Miami shares its past with many historic Super Bowl moments in the
record-breaking ten times it has been held here.

Super Bowl II Logo

The Second AFL-NFL World Championship Game in professional American football, later known as Super Bowl II, was played on January 14, 1968 at the Orange Bowl in Miami, Florida. The National Football League (NFL) champion Green Bay Packers defeated the American Football League (AFL) champion Oakland Raiders by the score of 33–14.

Coming into this game, like during the first Super Bowl, many sports writers and fans believed that any team in the NFL was vastly superior to any club in the AFL. The Packers, the defending Super Bowl I champions, posted a 9-4-1 record during the 1967 NFL season before defeating the Dallas Cowboys, 21-17, in the 1967 NFL Championship Game (also popularly known as the Ice Bowl). The Raiders finished the 1967 AFL season at 13-1, and defeated the Houston Oilers, 40-7, in the 1967 AFL Championship Game.

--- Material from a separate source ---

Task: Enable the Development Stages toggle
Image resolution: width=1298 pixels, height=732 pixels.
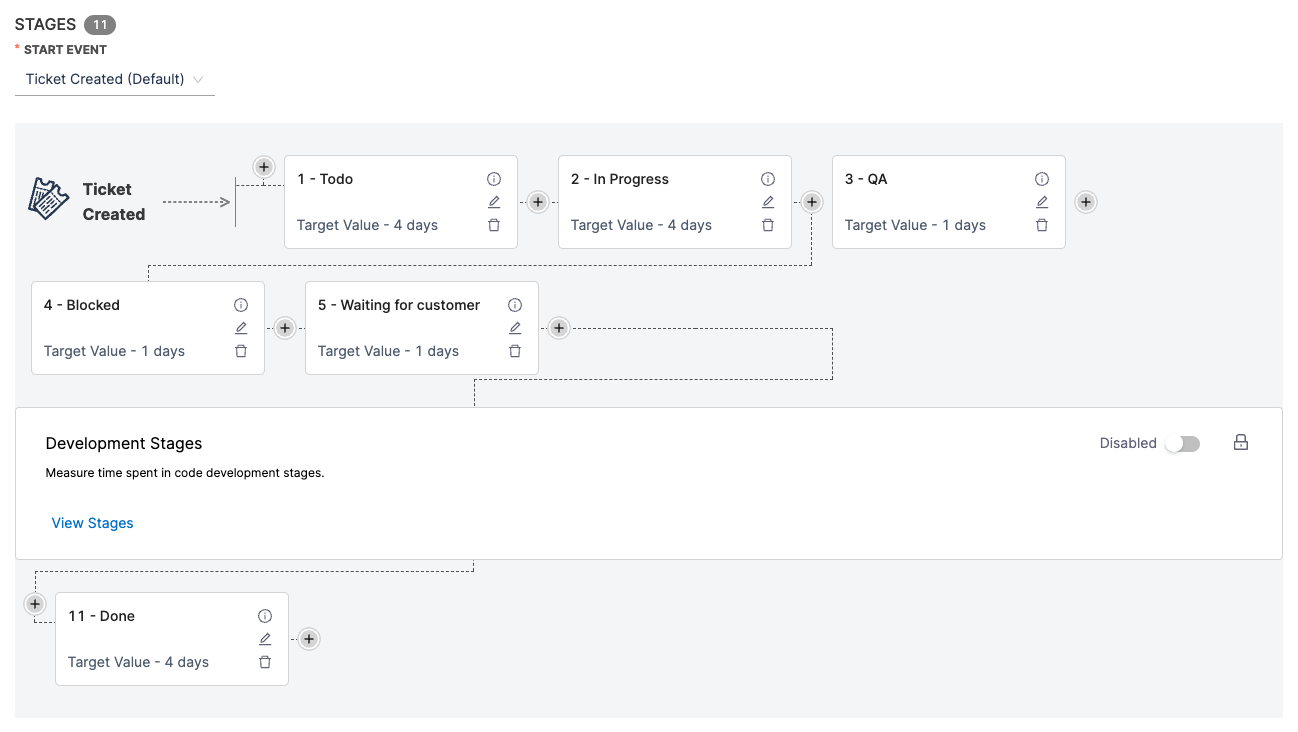Action: point(1182,444)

As expected, Green Bay dominated Oakland throughout most of Super Bowl II. The Raiders could only score two touchdown passes from quarterback Daryle Lamonica. Meanwhile, Packers kicker Don Chandler made four field goals, including three in the first half, while defensive back Herb Adderly has a 60-yard interception return for a touchdown. Green Bay quarterback Bart Starr was named the Super Bowl MVP for the second time for his 13 of 24 passes for 202 yards and one touchdown.

Super Bowl III Logo

Super Bowl III was the third AFL-NFL Championship Game in professional American football, but the first to officially bear the name "Super Bowl" (The two previous AFL-NFL Championship Games came to be known, retroactively, as "Super Bowls"). The game, played on January 12, 1969, at the Orange Bowl in Miami, Florida, is regarded as one of the greatest upsets in American sports history. The heavy underdog American Football League (AFL) champion New York Jets defeated the National Football League (NFL) champion Baltimore Colts by a score of 16–7. This was the first Super Bowl victory for the AFL.

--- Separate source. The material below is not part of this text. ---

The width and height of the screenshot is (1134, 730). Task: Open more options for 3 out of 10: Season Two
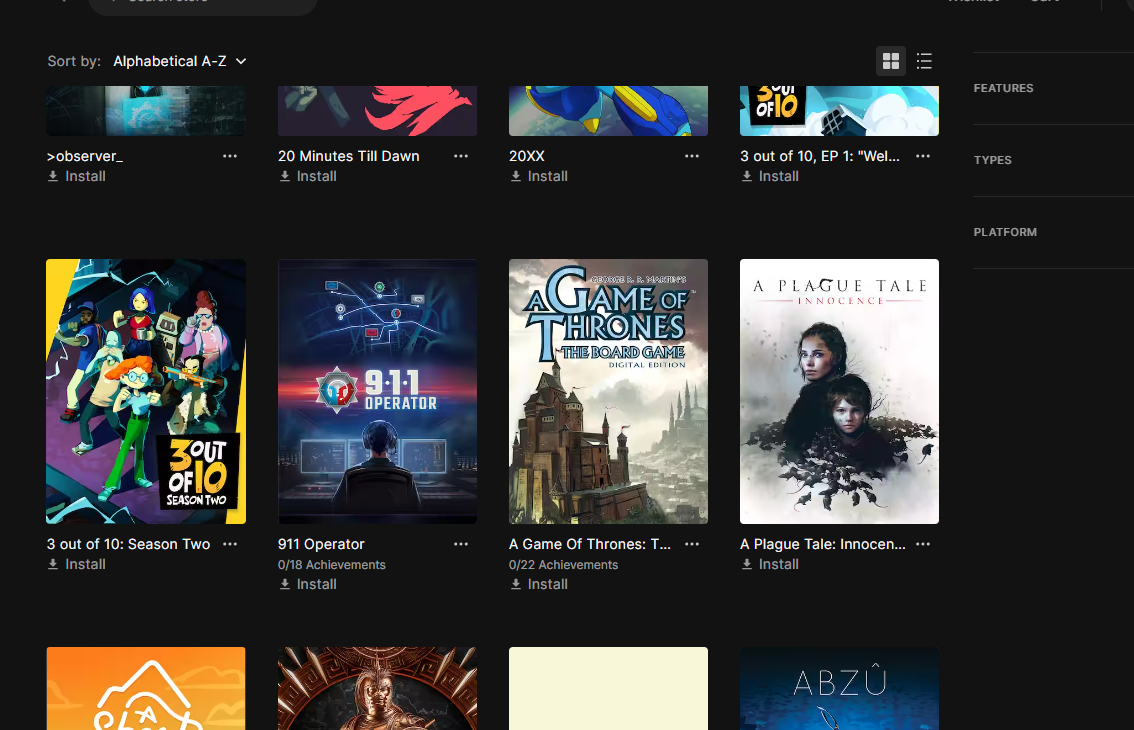230,544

Entering Super Bowl III, just like the previous two Super Bowls, many sports writers and fans believed that AFL teams did not have the same caliber of talent as NFL clubs, and thus fully expected the Colts to defeat the Jets. Baltimore posted a 13-1 record during the 1968 NFL season before defeating the Cleveland Browns, 34-0, in the 1968 NFL Championship Game. The Jets finished the 1968 AFL season at 11-3, and defeated the Oakland Raiders, 27-23, in the 1968 AFL Championship Game.

Undaunted, Jets quarterback Joe Namath made an appearance three days before the Super Bowl at the Miami Touchdown Club and brashly guaranteed a victory. His team backed up his words by controlling most of the game, and built a 16-0 lead through the fourth quarter off of a touchdown run by Matt Snell and three field goals by Jim Turner. Colts quarterback Earl Morrall threw three interceptions before being replaced by Johnny Unitas, who then led Baltimore to its only touchdown during the last few minutes of the game. Namath, who completed 17 out of 28 passes for 206 yards, was named the Super Bowl's Most Valuable Player, despite not throwing a touchdown pass in the game or any passes at all in the fourth quarter.

Super Bowl V Logo

Super Bowl V was played between the American Football Conference (AFC) champion Baltimore Colts and the National Football Conference (NFC) champion Dallas Cowboys to decide the National Football League (NFL) champion for the 1970 season. The Colts defeated the Cowboys by the score of 16–13. The game was played on January 17, 1971, at the Orange Bowl in Miami, Florida, the first Super Bowl game played on artificial turf.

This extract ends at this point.